AP is calculated across a set of IoU thresholds for each class k and then take the average of all AP values.
\({AP}_{k}\) is the AP of class and n the number of classes.
-
Training/validation loss box
The training and validation loss is usually used to diagnose the model’s performance and identify which aspects need tuning. Training and validation Loss Box measure the difference between the predicted bounding box coordinates and the ground truth bounding box coordinates. Common loss functions include mean squared error and smooth L1.
4.3 Results and performance analysis
Figure 4 shows an example of potato plant leaf infected by late blight disease. Figures (a) and (b) shows the original images. Figure (c) and (d) shows the corresponding super-resolved images (Upscaled image by factor × 4).
A zoomed-in patches of the original image and super-resolved one are displayed in Fig. 4. The PSNR and SSIM value are mentioned at the bottom of figure (c). From the obtained results, we can see that the EDSR architecture allow a good preservation of high frequency details and achieve a high SSIM and PSNR values.
Table 2 summarizes the obtained automatic detection results. Each model was run for 50 epochs. Performance assessment of the proposed method is performed by comparing mAP, Precision and Recall of the six trained models:
-
Train and validate Faster-RCNN on SD and SRD
-
Train and validate Detr on SD and SRD
-
Train and validate Yolo V8 on SD and SRD
From Table 2, it can be observed that training detection models on super-resolved dataset (SRD) improve the detection results. In fact, Faster-RCNN SRD, Detr SRD and Yolo V8 SRD achieve high mAP at 0.5 IoU threshold compared to Faster-RCNN ND, Detr SD and Yolo V8 SD. Yolo V8 SRD model outperform all the other trained models in term of mAP, precision and Recall.
The performance of the proposed methods is also performed by analyzing the training and validation process for the six models, represented by mAP 50–95 validation curves (Fig. 5) and by Training/Validation Loss Box curves (Fig. 6).
For Faster- RCNN SD, after the last epoch, the mAP (50–95) is 0.58 but this is not the mAP for the best epoch. The model achieves the best mAP after epoch 32 where the mAP is 0.6. We observe that best mAP(50–95) for the other models are not achieved at last epoch. Indeed, the mAP (50–95) for Faster RCNN SRD is 0.63 at epoch 35, 0.6 for Detr SD at epoch 27, 0.62 for Detr SRD at epoch 29, 0.71 for Yolo V8 at epoch 32 and finally 0.76 for Yolo V8 at epoch 30. The best mAP (50–95) is achived by Yolo V8 SRD model. The models trained and validated on SRD achieve better mAP(50–95) overall.
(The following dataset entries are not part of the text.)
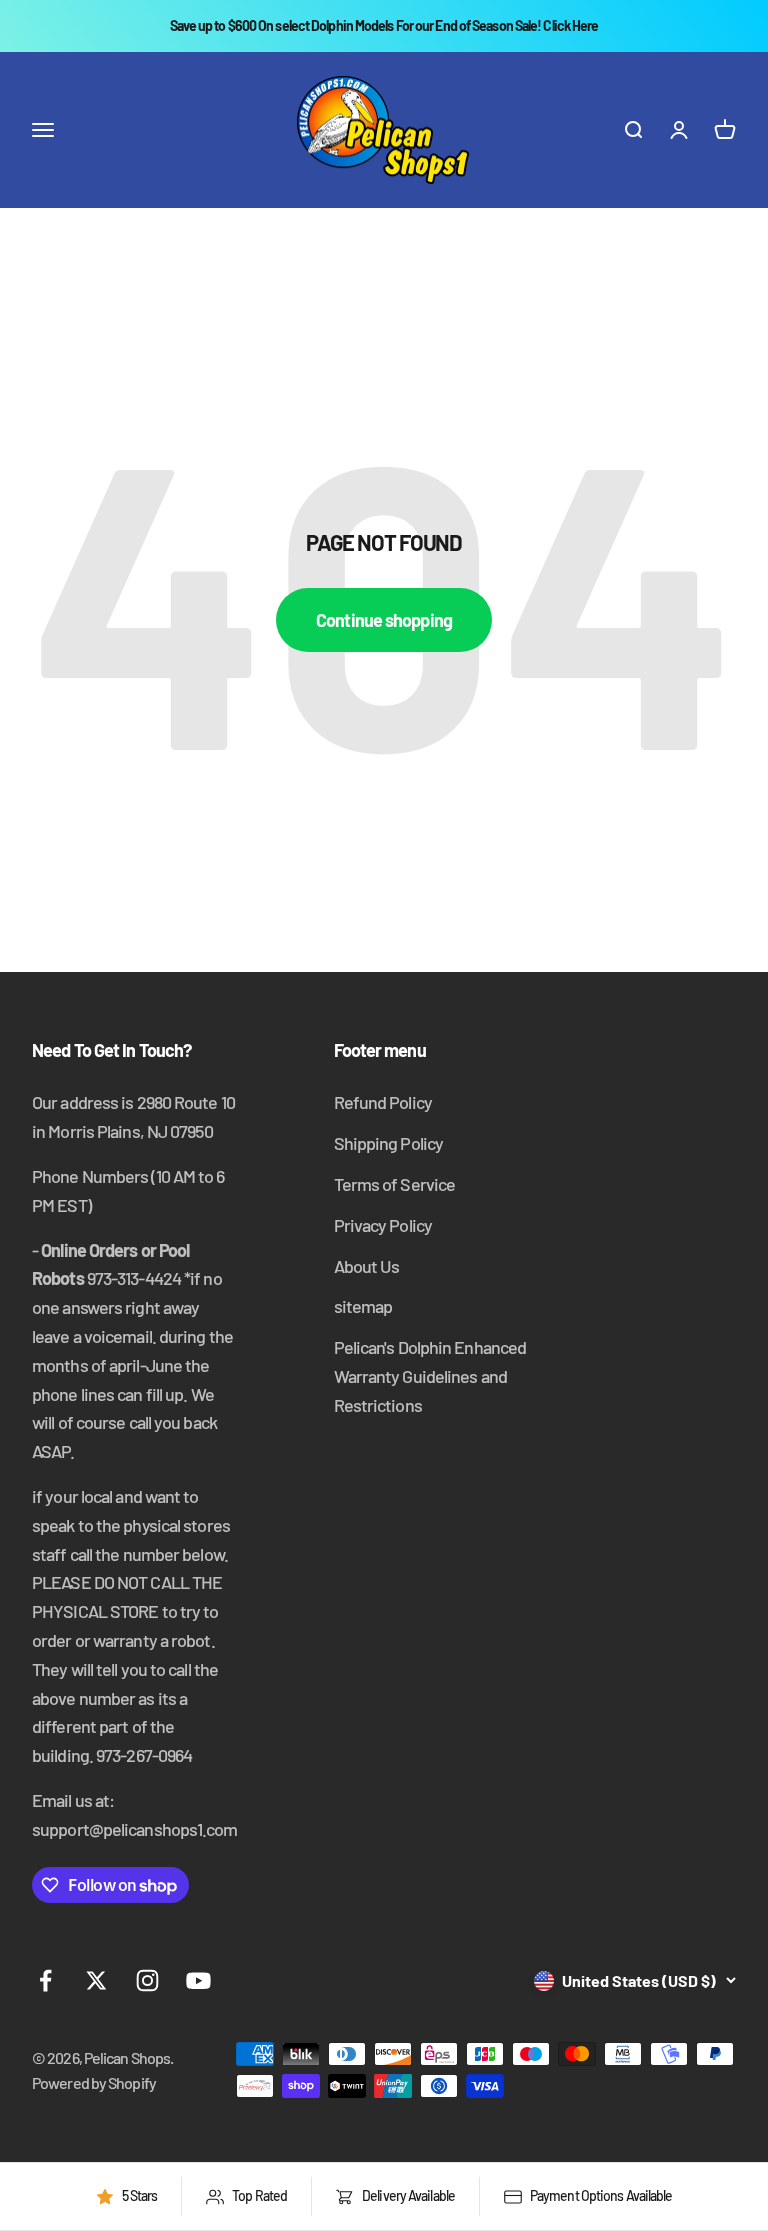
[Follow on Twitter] (96, 1980)
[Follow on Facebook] (45, 1980)
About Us (367, 1266)
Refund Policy (383, 1102)
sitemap (363, 1306)
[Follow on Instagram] (147, 1980)
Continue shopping (384, 620)
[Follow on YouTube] (198, 1980)
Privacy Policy (383, 1225)
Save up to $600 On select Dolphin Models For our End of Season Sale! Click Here (384, 25)
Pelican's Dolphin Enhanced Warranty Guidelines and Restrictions (430, 1376)
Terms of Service (395, 1184)
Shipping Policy (389, 1143)
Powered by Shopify (94, 2082)
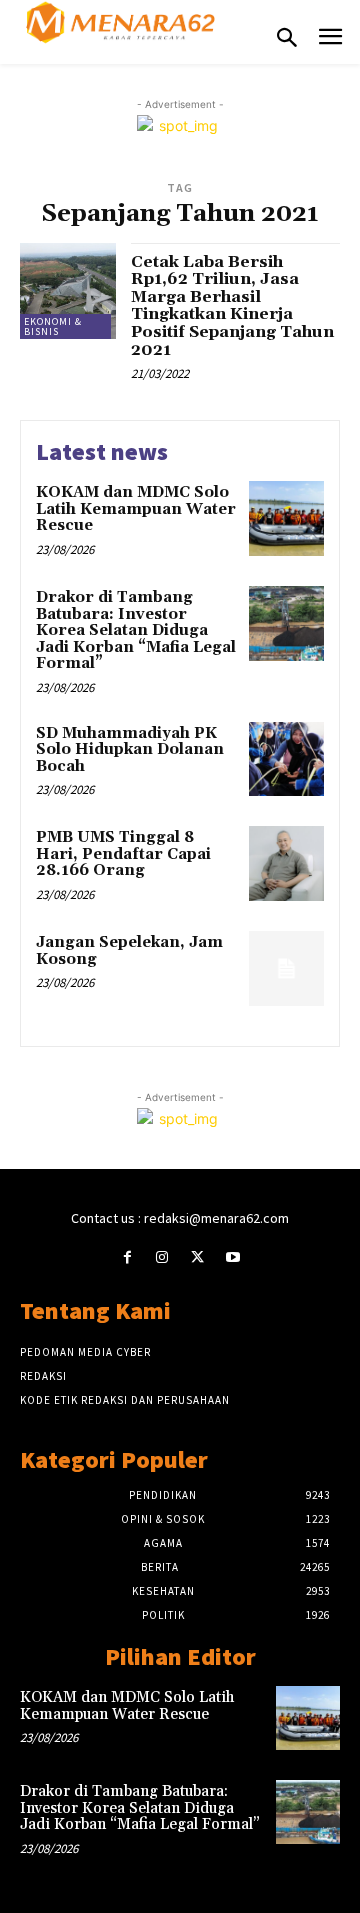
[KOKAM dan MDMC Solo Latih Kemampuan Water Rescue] (286, 518)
Figure 6 shows training / validation Loss Box, they are visualized together on a graph for the six models.
All the models perform good localization of the object (in our case detecting late blight disease on potato plant leaf). In fact, the training loss box and validation loss box both decrease, converge to a low value and stabilize at a specific point. However, the lower value of Training/Validation Loss Box is attempted by Yolo V8 models: 0.055 for training on SD dataset, 0.047 for validation on SD dataset, 0.045 for training on SRD dataset and 0.031 for validation on SRD dataset. The training results can be further optimized using more powerful hardware, that allow using larger batch sizes and improve convergence (Fig. 6).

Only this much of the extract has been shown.